Recordo, com emoção, a presença, nesta cerimónia, de Regina Djaló, viúva do fuzilado Furriel “Comando” Demba Seca, que me cedeu um pequeno ramo das suas flores brancas; dividi-as com o meu amigo invisual Coronel Caçorino Dias, antes de as colocarmos no Monumento.

Chegando aqui, poderá perguntar-se qual é actualmente a essência da Forças Armadas, de Portugal e de qualquer outro país civilizado. É que nos nossos dias, apesar de não ser tão visível ou destacado pela Comunicação Social, a questão continua a passar pelo combate e pela luta a travar no terreno, e pela sua preparação para estarem prontas para o fazer. É isso que actualmente fazem os “Comandos” no Afeganistão e onde for necessário. O risco de guerras localizadas continua a estar na ordem do dia, face às situações de crise que se avizinham.

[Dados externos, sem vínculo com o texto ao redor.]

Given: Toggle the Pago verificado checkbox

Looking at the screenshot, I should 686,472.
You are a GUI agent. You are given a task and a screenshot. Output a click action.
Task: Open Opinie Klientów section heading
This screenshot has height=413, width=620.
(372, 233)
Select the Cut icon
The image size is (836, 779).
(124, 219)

E nesse aspecto, África continua infelizmente a ser um palco possível e provável, além do Médio Oriente

Agora, se me permitem, queria dar um conselho a este professor universitário. Assista a uma cerimónia de homenagem aos Mortos “Comando”. Vai ocorrer uma já no próximo dia 29 de Junho, “Dia do Comando”. Pode ter a certeza que ficará deveras impressionado, como eu fico sempre que tenho ocasião de estar presente num cerimonial desse tipo. Enquanto um oficial, um sargento e um soldado, marcham em passo cadenciado, em direcção ao mastro da Bandeira Nacional, transportando uma Espingarda G3 e uma boina “comando”, o locutor de serviço afirma:
Caíram …, no campo da Honra …, no cumprimento do Dever …, pela Pátria …, e pelos “Comandos”. Oficiais (presente) …, Sargentos (presente) …, e Praças (presente).

Lisboa, 15 de Junho de 2008

A. João Soares disse...

Caro Bernardo,
Obrigado por esta achega para uma visão mais abrangente do tema. Gosto de publicar opiniões divergentes porque são elas que nos espicaçam o raciocínio. O Prof. João César das Neves, numa época em que a maioria das pessoas se arrastam passivamente, indiferentes aos grandes problemas nacionais, aos valores que tornaram grande Portugal, faz-nos pensar na bipolaridade dos sentimentos, nem sempre sendo valorizados aqueles que a mais alto nos elevam.

Talvez não caísse bem a insistência do sangue, mas num local em que está uma larga lista de vítimas da guerra, é lógico que se medite na perda de sangue por dever, em defesa da Pátria.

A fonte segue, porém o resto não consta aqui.